## Records for this task
-------

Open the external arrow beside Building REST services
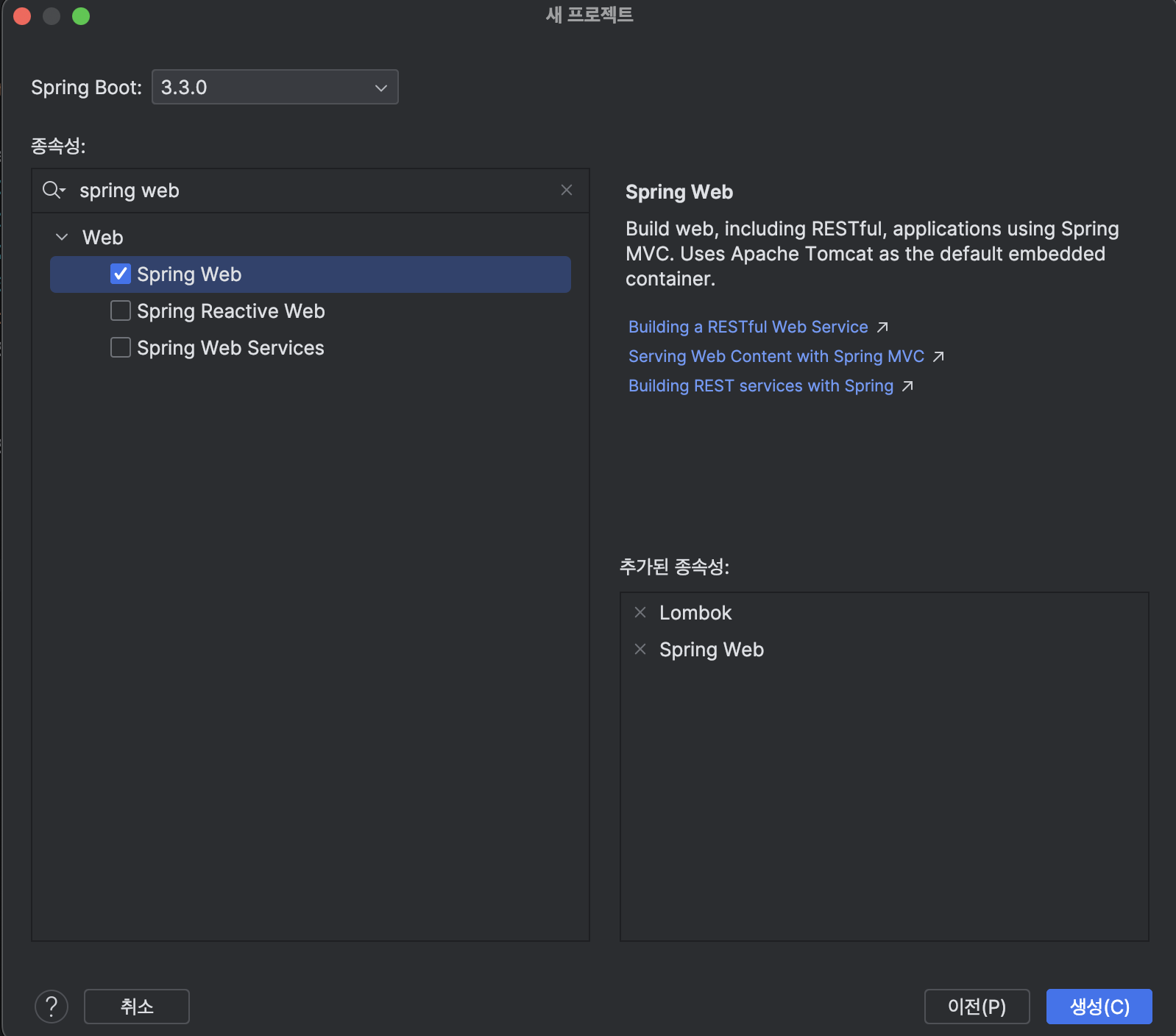 (907, 386)
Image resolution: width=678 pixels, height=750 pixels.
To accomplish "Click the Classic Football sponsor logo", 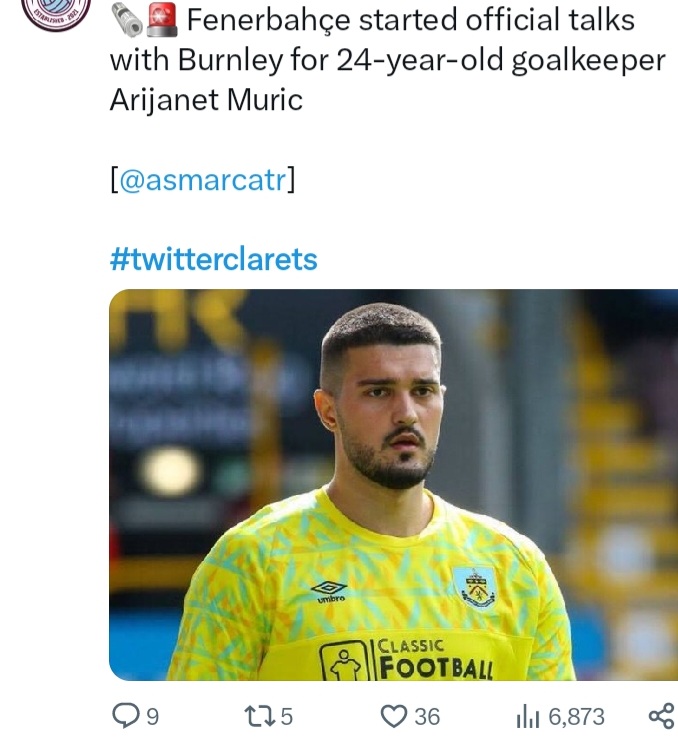I will pyautogui.click(x=407, y=659).
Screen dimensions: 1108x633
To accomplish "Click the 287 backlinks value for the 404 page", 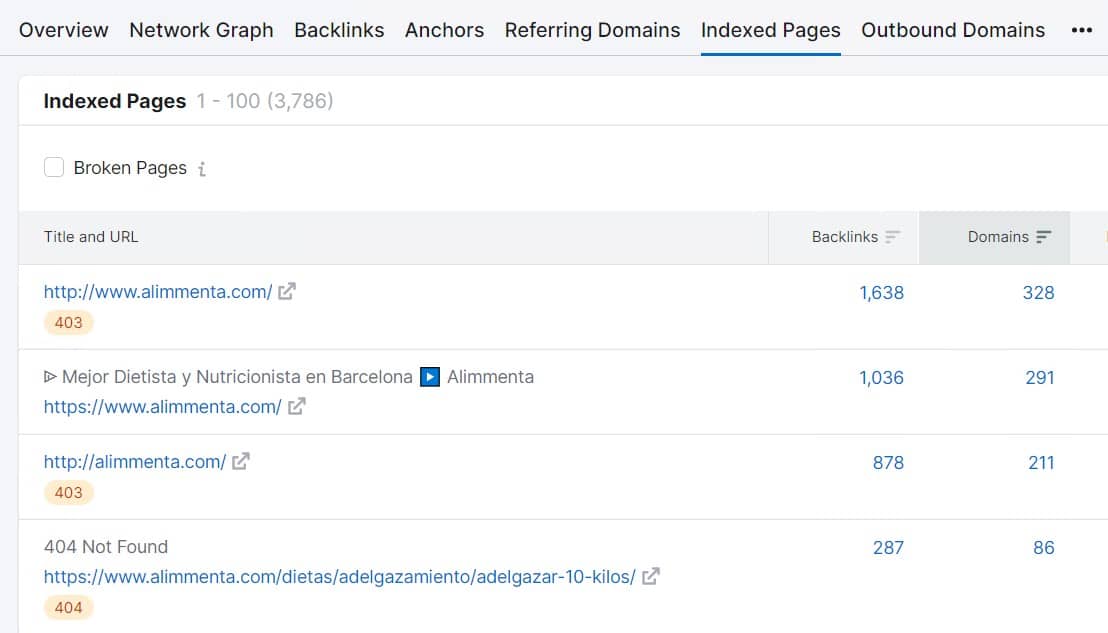I will 887,547.
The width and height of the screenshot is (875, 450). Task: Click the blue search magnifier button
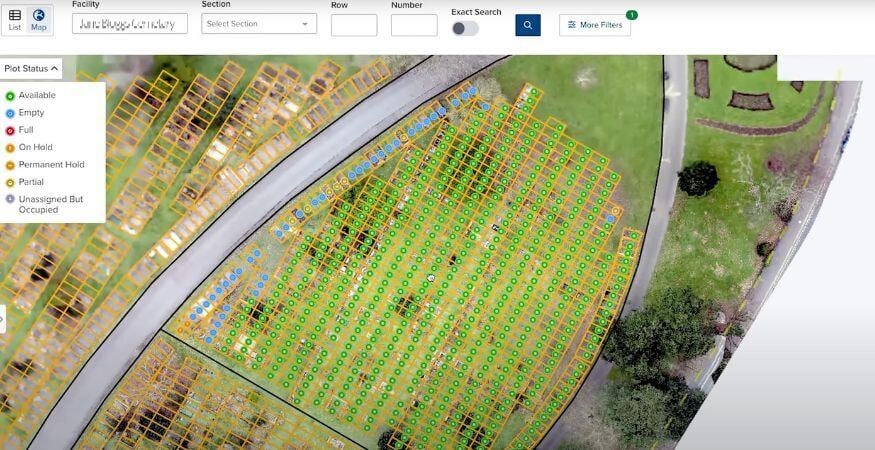[x=527, y=25]
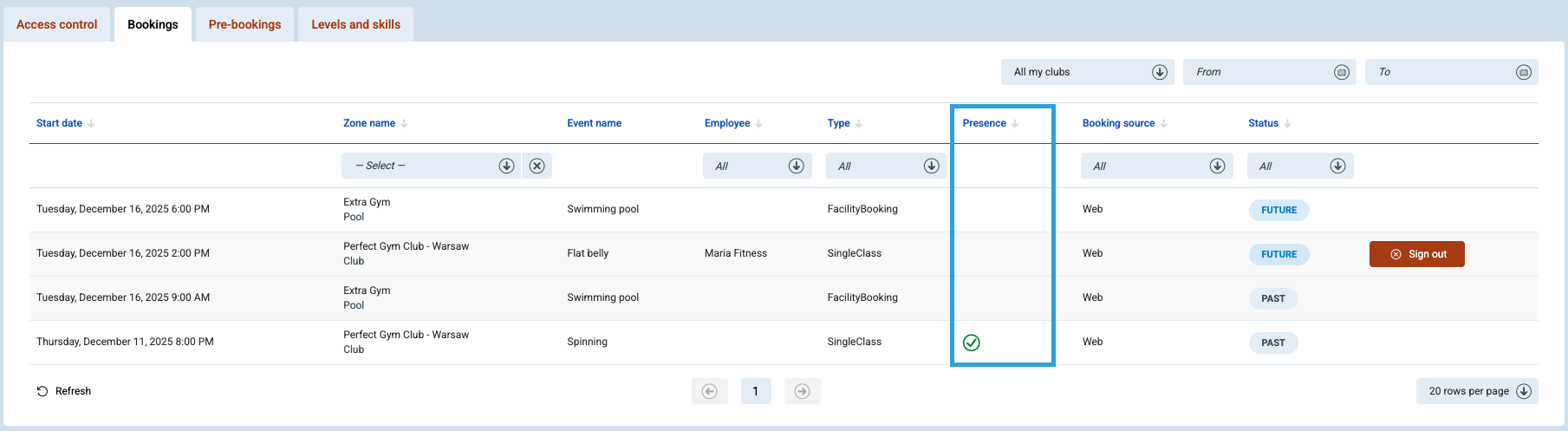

-------

## Goal of the exercise
Take the line that contains "The width and" and every line after it up to the end of the records above, and restate them exactly, without the pictures.

## Response below
The width and height of the screenshot is (875, 450). Task: Click the blue search magnifier button
[x=527, y=25]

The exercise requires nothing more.